For the first in our ‘have a go’ series, in which we feature tried and tested DIY projects for the budding bride, we are featuring wedding videos. Yes thats right actual videos. Now, don’t panic, this is not as scary as it seems!
Check out my video of my friends wedding below (Note – this is not an actual sham wedding – they are just a bit bonkers).
Sometimes weddings can run away with you and often the photographer is the big one you want to spend more money on – you want those photos to look amazing and they are going to last a lifetime. But after the big event, I found myself pining for a snippet of video.
Cue, randomly cobbling together any snippets of video I could find, and even with the basics and lack of footage I was in shock – it looked fab! Ok so this is not your average professional, Oscar worthy wedding video. And I would never want to take that perfection away from the amazing videographers out there. But if you fancy having yourself something more homespun and…cough…free, then why not have a go?!
Since making my own attempt at my wedding video with limited clips, I have filmed a few friends weddings and really caught the amateur video bug! The best way I have found is to experiment, experiment, experiment! I have filmed my cat, made a video of my niece in the park, I even documented a lunch trip into the city to meet Mr S for lunch! If you have any weddings coming up – try filming, it’s so much fun!
Here are my top tips for making a (very!) amateur film – based on filming someone else’s wedding:
- I love a short film – this way more people will watch it as it won’t bore them senseless(!) Stick to a one song rule – this also gives it more flow
- As a rule, I try and choose the first dance song. Unless you know the couple’s taste in music super well, it’s a sure fire way to give them some personalisation, and also make them super emosh when they watch it 😉
- I also don’t include any audio of the actual day – however, this is just my taste as I find it’s a wee bit less cheesy, and a lot easier to edit!
- Take lots of video clips, but with short timeframes. Literally just seconds worth at a time. This makes for a lot less work in the editing suite afterwards
- Try not to just film from far away – get up close and film the detail. The bride and groom will love seeing all the small details, especially things they made in the years to come! For example…the bride and groom’s ring, her hair, the flowers, his bow tie, the cake toppers, seating plan, table names, nail art, signs etc. Get right in there and zoom in or out for more depth to your film
- Try and get a selection of guests – not just your friends! Make a mental list of the important people e.g. parents of the bride and groom, family, bridesmaids, ushers..

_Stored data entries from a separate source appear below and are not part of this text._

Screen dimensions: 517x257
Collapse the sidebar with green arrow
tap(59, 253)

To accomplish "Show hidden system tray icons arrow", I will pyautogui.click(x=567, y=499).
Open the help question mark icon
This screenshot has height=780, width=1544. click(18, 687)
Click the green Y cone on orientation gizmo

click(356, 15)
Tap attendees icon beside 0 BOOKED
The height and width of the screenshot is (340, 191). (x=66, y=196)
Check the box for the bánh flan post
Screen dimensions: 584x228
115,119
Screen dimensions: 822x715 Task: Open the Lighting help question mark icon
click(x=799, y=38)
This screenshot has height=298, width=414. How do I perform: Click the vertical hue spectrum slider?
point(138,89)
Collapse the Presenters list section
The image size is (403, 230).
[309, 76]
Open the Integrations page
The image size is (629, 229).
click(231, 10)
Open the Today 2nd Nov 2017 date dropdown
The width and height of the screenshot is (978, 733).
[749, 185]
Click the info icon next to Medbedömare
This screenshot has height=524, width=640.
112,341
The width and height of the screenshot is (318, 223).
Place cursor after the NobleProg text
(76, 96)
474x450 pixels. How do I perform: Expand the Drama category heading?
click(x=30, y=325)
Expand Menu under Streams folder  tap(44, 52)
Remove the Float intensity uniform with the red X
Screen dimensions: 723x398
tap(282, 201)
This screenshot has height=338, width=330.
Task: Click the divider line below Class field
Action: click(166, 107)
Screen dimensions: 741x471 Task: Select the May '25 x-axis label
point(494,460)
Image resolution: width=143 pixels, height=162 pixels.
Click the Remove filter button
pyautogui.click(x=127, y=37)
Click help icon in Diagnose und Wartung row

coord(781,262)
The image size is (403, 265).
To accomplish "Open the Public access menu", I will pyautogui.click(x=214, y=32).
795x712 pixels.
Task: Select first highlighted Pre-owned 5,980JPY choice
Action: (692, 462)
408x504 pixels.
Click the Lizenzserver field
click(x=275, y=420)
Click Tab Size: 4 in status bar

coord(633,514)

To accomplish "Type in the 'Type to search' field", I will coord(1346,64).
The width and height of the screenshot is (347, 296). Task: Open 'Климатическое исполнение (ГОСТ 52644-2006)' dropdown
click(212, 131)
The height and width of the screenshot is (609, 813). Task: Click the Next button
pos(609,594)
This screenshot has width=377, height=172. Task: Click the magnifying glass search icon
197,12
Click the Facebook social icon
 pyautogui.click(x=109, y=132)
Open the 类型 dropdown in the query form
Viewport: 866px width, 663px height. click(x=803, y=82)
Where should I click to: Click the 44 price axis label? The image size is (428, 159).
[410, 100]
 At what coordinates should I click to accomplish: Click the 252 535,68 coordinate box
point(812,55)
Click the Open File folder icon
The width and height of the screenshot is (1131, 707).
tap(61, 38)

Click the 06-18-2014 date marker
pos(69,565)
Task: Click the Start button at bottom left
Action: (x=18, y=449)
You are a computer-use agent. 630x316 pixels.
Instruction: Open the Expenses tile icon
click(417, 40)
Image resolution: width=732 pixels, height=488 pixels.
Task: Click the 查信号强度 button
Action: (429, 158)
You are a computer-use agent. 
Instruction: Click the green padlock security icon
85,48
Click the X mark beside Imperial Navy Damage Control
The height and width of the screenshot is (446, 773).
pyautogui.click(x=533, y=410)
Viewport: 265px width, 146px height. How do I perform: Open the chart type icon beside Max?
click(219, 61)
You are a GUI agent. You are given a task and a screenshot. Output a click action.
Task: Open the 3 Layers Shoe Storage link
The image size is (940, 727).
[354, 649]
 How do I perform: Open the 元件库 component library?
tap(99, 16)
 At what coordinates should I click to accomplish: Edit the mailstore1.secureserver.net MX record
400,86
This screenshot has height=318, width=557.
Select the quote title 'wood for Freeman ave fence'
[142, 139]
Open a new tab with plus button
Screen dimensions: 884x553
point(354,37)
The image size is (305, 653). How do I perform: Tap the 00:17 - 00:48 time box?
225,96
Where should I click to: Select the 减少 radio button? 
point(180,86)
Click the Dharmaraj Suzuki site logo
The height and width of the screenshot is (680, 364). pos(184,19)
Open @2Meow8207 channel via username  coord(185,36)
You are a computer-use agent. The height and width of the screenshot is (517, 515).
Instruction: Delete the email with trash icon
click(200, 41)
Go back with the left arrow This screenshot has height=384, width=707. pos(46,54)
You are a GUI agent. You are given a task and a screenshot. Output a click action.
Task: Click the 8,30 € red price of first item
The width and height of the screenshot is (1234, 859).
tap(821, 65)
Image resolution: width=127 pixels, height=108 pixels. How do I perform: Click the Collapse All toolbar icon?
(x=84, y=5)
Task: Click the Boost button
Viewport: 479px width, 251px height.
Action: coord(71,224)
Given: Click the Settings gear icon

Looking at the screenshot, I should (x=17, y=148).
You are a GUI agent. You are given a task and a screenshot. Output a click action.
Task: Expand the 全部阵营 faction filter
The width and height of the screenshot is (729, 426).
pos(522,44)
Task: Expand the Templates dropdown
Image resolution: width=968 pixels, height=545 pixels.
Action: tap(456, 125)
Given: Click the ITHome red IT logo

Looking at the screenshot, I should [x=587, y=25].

- Take clips of all parts of the day, this could be the brides arrival, the ceremony, leaving the venue, the speeches, cutting the cake, the first dance etc etc
- Also look for the special moments – maybe a lovely moment captured between the bride and groom when they aren’t aware of anyone else around them. This could be as simple as a hand hold, a touch to the face or a secret smile
- I find a rustic, natural wedding really suits a bit of vintage effect. I love using the ‘8mm’ app on my phone, or randomly choosing to put some clips in black and white or sepia
- I also shoot predominately on my iPhone – it still gives great results!
- I do however take my DSLR with me, and tend to use both as you will ALWAYS run out of battery – have backup!
- If using a camera phone – Always.Shoot.In.Landscape. I cannot stress this enough
- I also use some of my friends and the other half to help film extra important bits of the wedding – this gives you other angles which can flow really nicely in the final edit
- Afterwards I use iMovie to edit, but any simple movie editing programme will do – you don’t need to spend a fortune/anything!
For your own wedding, I realise there is no way you are going to spend all day running around with a camera in hand – this is where people come in. Your people. Your best friends, your uncle, your cousin, your mate from work. Basically anyone who can work a camera phone half decently will do. Give them the list above and away they go! And remember it’s really not about filming the entire day in one mammoth 5 hour shoot – little and often and there is still plenty of time for having a ball 🙂
Go on, have a go, and let us know how you get on we would love to see your videos!